They include a nasal swab which can give a result in under ten minutes.
Both firms, based at the Culham Science Centre, say the tests could be critical in battling the global pandemic.
Sense Biodetection is launching a simple disposable test that uses a nasal swab, which should be available within months.
It says the test is easy to use in any setting and is fully self-contained, 'overcoming contamination and logistical problems that can occur with machine based testing.'
Harry Lamble, CEO at Sense, said: "Our Veros COVID-19 test product can allow infected patients to be isolated sooner whilst providing reassurance to uninfected individuals including healthcare workers that they can return to work without infecting others.

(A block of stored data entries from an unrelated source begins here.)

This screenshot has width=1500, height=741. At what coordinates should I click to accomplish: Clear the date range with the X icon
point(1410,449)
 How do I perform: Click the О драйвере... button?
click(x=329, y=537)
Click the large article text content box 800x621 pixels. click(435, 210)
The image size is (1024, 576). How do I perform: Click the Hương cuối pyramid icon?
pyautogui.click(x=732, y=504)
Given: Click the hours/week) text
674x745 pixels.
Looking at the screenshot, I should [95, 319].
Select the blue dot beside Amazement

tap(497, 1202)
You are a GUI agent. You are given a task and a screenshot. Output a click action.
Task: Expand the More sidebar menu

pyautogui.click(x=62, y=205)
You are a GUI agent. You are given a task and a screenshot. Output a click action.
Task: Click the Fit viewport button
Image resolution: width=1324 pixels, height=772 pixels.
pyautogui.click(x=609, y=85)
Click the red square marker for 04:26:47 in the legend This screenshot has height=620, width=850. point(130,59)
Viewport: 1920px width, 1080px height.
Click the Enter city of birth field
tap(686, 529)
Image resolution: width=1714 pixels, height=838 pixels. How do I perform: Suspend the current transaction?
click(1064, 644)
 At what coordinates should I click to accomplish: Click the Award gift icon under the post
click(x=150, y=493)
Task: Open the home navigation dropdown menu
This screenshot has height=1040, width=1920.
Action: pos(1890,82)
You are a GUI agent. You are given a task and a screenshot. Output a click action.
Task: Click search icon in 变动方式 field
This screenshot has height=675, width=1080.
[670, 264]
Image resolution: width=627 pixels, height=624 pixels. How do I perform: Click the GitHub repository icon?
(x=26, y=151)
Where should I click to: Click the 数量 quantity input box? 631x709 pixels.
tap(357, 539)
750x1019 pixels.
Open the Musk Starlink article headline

"Due to its flexibility, speed and accuracy, the test can be deployed for rapid patient triage within hospitals as well as primary care practices, pharmacies and community centres and even distributed for use by individuals in isolation who suspect they may have COVID-19."
Sense is partnering closely with Phillips-Medisize, a global leader in healthcare delivery, to scale-up production of its test in order to meet the growing demand for rapid diagnostics.
A second company at Culham Science Centre, GeneFirst, has developed a COVID-19 test, which has already been evaluated by Public Health England (PHE).
The real-time PCR test provides results in 90 minutes by using molecular diagnostic equipment in hospitals and research labs.
COO Winnie Wu said: "We are scaling up our production so that we can meet the demand for hospitals in the local area, and are working diligently with our suppliers along with achieving CE-IVD status on our product as quickly as possible."
GeneFirst initially provided free tests to China when the global threat of COVID-19 was first realised and is already working with the French authorities and distributors in Hungary and the Czech Republic.
The UK government is due to publish a list of approved test providers so that companies like GeneFirst can help support NHS Trusts at a local level.
Other organisations at the Abingdon site are also contributing to local NHS Trusts, including Reaction Engines and the UK Atomic Energy Authority.
Volunteer staff are involved in the production of protective face visors using 3D printers, which are being donated to NHS workers.
Using six 3D printers, a team of volunteers at Reaction Engines will be
printing two important components of the face shield; the headband and the bottom reinforcement.
The components will be packaged and shipped to a local hub where they will be assembled into full protective face shields and distributed directly to frontline healthcare workers, coordinated by 3DCROWD UK.
Dawn Russell, Commercial Property Manager at Culham Science Centre, said: "In these extraordinary times, we are extremely proud to be providing a safe environment to support the inspiring and innovative work of Sense Biodetection and GeneFirst along with on-site volunteers who are repurposing their engineering skills to help the NHS."
Culham Science Centre is owned by UKAEA and is home to over 40 science and engineering businesses, collectively employing over 2,500 people.
All but essential operations have been temporarily suspended at Culham.